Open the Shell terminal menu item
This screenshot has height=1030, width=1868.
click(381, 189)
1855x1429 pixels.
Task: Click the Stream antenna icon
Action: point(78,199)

§ Exercise details: All of the lines above need to be given again exactly.

§ Answer to this problem:
Open the Shell terminal menu item
This screenshot has height=1030, width=1868.
click(381, 189)
1855x1429 pixels.
Task: Click the Stream antenna icon
Action: point(78,199)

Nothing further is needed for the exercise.